Albert Pitres

Albert Pitres

Albert Pitres (26 August 1848 – 25 March 1928)[1] was a French neurological physician. He was born in Bordeaux and received his training in Paris, where he was the student of Jean Martin Charcot (1825-1893) and Louis-Antoine Ranvier (1835-1922). He was the dean of the Faculty of Medicine of Bordeaux (appointed 1885).
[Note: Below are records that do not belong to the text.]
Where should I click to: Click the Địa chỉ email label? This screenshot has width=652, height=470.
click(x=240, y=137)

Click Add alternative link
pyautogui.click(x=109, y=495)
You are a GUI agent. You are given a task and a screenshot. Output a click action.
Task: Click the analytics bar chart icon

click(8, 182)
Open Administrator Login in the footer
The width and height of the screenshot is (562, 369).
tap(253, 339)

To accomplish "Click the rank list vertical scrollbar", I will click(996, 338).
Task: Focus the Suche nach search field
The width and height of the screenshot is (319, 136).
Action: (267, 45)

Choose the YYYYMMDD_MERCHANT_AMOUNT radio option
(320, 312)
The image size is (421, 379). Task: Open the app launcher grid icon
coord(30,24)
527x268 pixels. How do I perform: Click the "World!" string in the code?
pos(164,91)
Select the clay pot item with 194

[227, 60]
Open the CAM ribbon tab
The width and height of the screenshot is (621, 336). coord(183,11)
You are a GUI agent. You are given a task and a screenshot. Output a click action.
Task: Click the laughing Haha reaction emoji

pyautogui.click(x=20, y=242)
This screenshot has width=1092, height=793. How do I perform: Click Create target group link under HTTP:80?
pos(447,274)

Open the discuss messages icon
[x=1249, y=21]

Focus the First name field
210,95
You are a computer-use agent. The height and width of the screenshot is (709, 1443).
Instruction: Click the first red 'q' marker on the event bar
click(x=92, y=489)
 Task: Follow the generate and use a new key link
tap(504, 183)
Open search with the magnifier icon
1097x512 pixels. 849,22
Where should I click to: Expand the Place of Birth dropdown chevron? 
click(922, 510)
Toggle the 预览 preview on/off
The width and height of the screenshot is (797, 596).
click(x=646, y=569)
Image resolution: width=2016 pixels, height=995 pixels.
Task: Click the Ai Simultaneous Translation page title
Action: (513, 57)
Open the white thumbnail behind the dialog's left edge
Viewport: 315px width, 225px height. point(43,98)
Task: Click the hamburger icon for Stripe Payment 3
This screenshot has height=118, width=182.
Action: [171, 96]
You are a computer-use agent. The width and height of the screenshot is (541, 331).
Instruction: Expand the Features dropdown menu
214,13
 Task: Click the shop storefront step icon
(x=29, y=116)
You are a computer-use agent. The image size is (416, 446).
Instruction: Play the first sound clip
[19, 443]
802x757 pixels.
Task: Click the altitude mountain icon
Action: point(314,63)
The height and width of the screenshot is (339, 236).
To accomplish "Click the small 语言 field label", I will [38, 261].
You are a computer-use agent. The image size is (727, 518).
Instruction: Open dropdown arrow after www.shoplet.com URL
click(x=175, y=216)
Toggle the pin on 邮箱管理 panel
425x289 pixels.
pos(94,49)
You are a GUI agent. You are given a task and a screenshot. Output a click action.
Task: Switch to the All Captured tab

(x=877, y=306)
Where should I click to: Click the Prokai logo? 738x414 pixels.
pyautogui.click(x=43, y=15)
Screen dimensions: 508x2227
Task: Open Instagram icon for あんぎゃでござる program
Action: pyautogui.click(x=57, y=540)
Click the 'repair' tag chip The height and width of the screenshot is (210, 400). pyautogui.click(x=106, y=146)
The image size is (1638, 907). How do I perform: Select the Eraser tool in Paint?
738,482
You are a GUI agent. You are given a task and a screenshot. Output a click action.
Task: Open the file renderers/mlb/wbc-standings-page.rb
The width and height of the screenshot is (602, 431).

He began his medical studies in Bordeaux, later working as an interne to the hospitals of Paris (from 1872). In 1877 he defended his doctoral thesis, and during the following year received his agrégation with a dissertation titled "Les hypertrophies et les dilatations cardiaques indépendante des lésions valvulaires". In the late 1870s, with Charles-Émile François-Franck, he performed studies on the excitation of the cerebral cortex and the localization of brain function.[2] Afterwards, he returned to Bordeaux, where from 1881 to 1919, he was maître to the chair of pathology. Pitres died in 1928 at the age of 79 after falling down stairs.

Lessons that Pitres gave in the amphitheater on the following subjects were compiled and published: hysteria and hypnotism (1891), amnesic aphasia (1897), paraphasia (1898) and physical signs associated with pleural effusions (1902). His studies of peripheral neuritis were published in Volume XXXVI of Gilbert and Carnot's "Nouveau traité de médeine et de thérapeutique".[3] With Leo Testut (1849-1925), he was co-author of "Les nerfs en schémas, anatomie et physiopathologie" (1925).

His name became associated with pleural effusion and with tabes dorsalis. The term "Pitres' sign" refers to hypoesthesia of the scrotum and testicles in tabes dorsalis.[4][5]